Aucune association de terrain ne demande cette peine de réclusion à perpétuité. Aujourd’hui, la Ciivise a publié un communiqué pour expliquer, à l’instar de collectifs féministes et enfantistes, les raisons de son opposition absolue à ces mesures. Vous nous dégoûtez ! La perpétuité ne protégera pas les enfants. Moins de 1 % des agresseurs incestueux sont condamnés. Vous inventez une peine qui toucherait à peine un pédocriminel sur cent. Pire, comme l’explique Camille Kouchner, cette dérive sécuritaire empêchera les enfants de parler car l’inceste repose sur le chantage et le secret. La perpétuité, comme la peine de mort, fait peser une telle responsabilité sur l’enfant qu’elle le silencie encore davantage. Vous n’avez toujours pas compris que les violences sexuelles commises sur des enfants relèvent d’un phénomène de domination. Vous n’avez toujours pas compris que les violeurs sont nos pères, nos oncles, nos grands-pères. Vous n’avez toujours pas compris que les victimes souhaitent avant tout qu’une plainte déclenche une enquête, qu’un enfant qui parle soit cru et mis en sécurité et qu’il bénéficie de soins intégralement pris en charge. Marine Le Pen et ses amis ont refusé avec M. Attal la création d’une commission d’enquête sur l’affaire Epstein. Vous n’avez pas eu un mot sur le scandale de Bétharram, vous défendez mordicus Jean-Marc Morandini, définitivement condamné pour corruption de mineur, et vous combattez l’éducation à la sexualité, alors qu’elle permet aux enfants d’apprendre que leur corps leur appartient…
Vous prenez une mesure d’affichage pour mieux cacher le fait que vous ne mettez pas les moyens pour éradiquer les violences sexuelles contre les enfants et que vous n’en avez pas la volonté politique.
Depuis ce vote, les amis de Marine Le Pen, Gabriel Attal et Édouard Philippe expliquent partout que s’opposer à la perpétuité revient à défendre et à protéger les pédocriminels. Je le dis solennellement ici : vous nous dégoûtez !
Le gouvernement nous demande de voter une seconde fois sur la question de la perpétuité. Si l’Assemblée a supprimé vendredi l’article qui la prévoyait, c’est parce que nos rangs à gauche étaient pleins, quand ceux de la Macronie, de la droite et de l’extrême droite étaient vides.
Il est effectivement minuit deux. D’après l’article 50, alinéa 5, de notre règlement, l’Assemblée peut « décider de prolonger ses séances », notamment après un vote. Nous souhaitons que vous soumettiez au vote la question suivante : qui désire prolonger ces débats en présence d’un gouvernement absolument muet et qui refuse l’essentiel de la démocratie – un vote sur l’usage de pesticides qui empoisonnent les enfants ? Qui préfère au contraire que nous nous en tenions là pour cette nuit et que nous reprenions les débats demain mardi afin que M. Lecornu puisse nous répondre ?

■ Données de l'exercice:

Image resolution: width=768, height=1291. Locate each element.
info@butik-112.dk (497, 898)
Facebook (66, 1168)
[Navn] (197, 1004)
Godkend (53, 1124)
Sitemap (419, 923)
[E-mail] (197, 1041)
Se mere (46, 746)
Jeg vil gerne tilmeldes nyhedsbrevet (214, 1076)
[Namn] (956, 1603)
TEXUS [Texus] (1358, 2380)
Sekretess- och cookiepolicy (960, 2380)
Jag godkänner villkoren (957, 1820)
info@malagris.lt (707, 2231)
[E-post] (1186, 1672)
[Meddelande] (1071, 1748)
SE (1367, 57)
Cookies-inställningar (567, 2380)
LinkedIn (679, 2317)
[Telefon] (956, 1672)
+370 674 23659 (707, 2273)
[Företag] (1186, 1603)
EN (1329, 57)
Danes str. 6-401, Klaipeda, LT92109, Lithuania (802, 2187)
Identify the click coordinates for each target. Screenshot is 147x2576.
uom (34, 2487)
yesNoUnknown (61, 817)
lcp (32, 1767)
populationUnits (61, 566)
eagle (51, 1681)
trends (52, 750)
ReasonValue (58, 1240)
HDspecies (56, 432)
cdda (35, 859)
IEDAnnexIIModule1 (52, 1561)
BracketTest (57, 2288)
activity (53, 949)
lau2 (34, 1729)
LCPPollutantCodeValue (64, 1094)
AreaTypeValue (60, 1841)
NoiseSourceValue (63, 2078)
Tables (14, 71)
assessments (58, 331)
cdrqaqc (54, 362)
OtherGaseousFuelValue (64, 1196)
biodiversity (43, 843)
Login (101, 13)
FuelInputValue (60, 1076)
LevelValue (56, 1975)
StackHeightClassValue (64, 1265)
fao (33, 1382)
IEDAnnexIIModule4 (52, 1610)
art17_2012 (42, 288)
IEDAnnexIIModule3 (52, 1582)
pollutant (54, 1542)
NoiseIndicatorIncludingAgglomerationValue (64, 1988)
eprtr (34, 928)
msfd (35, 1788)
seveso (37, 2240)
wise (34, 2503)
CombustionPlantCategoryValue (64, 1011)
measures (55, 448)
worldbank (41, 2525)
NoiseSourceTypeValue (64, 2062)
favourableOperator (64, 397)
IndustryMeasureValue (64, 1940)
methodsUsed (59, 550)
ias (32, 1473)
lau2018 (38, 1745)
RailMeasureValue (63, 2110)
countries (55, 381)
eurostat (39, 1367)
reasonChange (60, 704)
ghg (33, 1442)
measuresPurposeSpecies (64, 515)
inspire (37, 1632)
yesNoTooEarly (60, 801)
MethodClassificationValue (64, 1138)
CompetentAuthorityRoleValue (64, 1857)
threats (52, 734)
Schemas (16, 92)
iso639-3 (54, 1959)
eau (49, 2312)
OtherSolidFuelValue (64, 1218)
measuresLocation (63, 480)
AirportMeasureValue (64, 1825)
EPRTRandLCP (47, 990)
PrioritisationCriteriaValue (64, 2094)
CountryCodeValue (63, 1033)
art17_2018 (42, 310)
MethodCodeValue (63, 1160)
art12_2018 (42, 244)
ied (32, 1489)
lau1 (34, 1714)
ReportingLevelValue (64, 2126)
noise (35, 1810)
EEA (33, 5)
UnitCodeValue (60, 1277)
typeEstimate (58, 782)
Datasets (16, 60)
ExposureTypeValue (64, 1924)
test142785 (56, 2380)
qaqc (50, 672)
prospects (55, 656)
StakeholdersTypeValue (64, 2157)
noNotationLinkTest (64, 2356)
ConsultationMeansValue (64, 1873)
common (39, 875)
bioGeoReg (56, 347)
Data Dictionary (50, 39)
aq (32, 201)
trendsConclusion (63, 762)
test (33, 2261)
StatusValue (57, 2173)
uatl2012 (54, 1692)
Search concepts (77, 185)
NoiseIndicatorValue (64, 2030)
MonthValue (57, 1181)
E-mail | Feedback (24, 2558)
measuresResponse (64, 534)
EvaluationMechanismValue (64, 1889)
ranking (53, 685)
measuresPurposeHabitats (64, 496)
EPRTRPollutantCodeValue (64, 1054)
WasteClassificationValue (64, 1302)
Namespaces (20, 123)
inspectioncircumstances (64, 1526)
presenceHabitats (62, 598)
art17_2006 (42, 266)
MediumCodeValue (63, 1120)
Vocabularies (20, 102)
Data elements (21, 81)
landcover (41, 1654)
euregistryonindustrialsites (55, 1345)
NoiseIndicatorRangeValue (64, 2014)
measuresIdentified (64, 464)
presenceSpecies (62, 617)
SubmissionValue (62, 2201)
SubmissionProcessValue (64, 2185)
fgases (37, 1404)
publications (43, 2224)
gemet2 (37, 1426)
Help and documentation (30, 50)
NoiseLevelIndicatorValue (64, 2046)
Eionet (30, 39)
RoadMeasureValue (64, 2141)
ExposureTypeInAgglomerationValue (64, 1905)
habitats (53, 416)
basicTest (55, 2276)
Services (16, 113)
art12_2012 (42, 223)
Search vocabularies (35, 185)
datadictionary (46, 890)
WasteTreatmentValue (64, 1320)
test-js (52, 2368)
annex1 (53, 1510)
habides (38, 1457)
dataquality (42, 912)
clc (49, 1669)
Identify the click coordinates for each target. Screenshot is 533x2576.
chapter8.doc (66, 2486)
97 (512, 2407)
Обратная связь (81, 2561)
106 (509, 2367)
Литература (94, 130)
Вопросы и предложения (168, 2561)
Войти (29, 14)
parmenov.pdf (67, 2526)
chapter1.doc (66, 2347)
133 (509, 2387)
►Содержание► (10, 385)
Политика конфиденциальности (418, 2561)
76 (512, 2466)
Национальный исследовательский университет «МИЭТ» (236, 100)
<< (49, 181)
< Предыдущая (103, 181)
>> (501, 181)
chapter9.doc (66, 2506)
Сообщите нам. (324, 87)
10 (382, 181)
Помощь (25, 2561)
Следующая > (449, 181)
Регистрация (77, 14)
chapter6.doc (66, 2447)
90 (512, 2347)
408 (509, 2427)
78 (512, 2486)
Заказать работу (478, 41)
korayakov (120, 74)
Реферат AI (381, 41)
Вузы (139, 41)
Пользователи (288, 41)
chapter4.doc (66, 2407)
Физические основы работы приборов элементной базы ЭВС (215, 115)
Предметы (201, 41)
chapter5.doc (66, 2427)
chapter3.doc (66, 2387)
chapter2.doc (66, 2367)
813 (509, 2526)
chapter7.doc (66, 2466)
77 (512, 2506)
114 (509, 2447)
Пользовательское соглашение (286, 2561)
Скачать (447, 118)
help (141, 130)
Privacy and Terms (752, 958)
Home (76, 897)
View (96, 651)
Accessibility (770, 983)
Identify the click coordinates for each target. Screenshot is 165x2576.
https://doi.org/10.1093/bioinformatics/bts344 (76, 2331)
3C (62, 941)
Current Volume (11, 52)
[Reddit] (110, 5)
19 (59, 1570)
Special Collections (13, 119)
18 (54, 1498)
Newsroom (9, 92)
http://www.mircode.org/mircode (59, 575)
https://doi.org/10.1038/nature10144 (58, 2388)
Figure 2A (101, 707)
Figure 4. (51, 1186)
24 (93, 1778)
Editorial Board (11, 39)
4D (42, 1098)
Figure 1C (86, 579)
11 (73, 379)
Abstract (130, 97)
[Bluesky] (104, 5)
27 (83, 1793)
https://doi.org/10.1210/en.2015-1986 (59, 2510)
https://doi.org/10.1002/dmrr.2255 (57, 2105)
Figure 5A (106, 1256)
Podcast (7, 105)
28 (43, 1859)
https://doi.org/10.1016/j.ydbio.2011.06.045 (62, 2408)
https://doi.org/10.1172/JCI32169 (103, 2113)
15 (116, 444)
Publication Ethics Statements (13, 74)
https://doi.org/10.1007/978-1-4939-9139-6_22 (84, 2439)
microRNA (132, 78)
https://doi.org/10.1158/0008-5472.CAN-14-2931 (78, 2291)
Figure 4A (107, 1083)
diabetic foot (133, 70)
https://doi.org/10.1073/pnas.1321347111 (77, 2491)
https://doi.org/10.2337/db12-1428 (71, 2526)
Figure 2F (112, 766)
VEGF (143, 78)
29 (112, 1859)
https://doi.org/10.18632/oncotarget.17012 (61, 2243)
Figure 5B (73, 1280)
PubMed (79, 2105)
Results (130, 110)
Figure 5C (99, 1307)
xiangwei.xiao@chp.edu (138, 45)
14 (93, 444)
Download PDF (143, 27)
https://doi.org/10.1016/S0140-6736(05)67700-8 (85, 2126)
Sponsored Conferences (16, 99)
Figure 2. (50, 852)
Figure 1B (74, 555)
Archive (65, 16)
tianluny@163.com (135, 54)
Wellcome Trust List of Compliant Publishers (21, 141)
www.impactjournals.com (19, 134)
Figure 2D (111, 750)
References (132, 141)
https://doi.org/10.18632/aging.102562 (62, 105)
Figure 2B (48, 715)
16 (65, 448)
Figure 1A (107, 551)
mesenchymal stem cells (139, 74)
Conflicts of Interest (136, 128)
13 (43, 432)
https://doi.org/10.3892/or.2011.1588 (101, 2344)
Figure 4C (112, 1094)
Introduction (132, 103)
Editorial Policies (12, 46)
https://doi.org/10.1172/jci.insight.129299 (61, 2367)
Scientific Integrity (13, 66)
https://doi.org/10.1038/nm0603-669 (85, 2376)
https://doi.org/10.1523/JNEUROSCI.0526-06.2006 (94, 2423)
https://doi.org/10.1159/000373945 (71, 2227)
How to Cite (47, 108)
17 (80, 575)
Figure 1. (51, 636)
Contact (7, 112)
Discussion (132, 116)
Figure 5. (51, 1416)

■ Questions:
a) Répondez à ces questions sur le passage consacré à la peine de perpétuité.
(i) Quelle part des agresseurs incestueux est condamnée ?
(ii) Quel article du règlement, avec son alinéa, est cité pour prolonger les séances ?
(iii) Quelle heure est-il d'après l'intervenant qui demande ce vote ?
b) Prolongez le passage sur la peine de perpétuité à la suite de sa dernière phrase.
Les lignes n'ont aucun lien avec le passage.

■ Réponses données:
a)
(i) Moins de 1 %.
(ii) L'article 50, alinéa 5.
(iii) Minuit deux.

b)
Je demande une suspension de séance, au titre de l’article 58 alinéa 5, non en qualité de présidente de groupe mais au titre des suspensions soumises à la décision de l’Assemblée. Je vous demande de faire voter l’Assemblée nationale sur le principe de la suspension puisque, manifestement, les ministres ne peuvent pas décider si, oui ou non, les amendements peuvent être débattus et votés comme cela se fait dans toute démocratie et comme le premier ministre s’y était engagé, en raison du blocage opéré d’on ne sait où du même premier ministre. Je propose de donner aux ministres un temps suffisant – quinze minutes ? – soumis au vote de l’Assemblée nationale, pour qu’ils puissent joindre leur premier ministre.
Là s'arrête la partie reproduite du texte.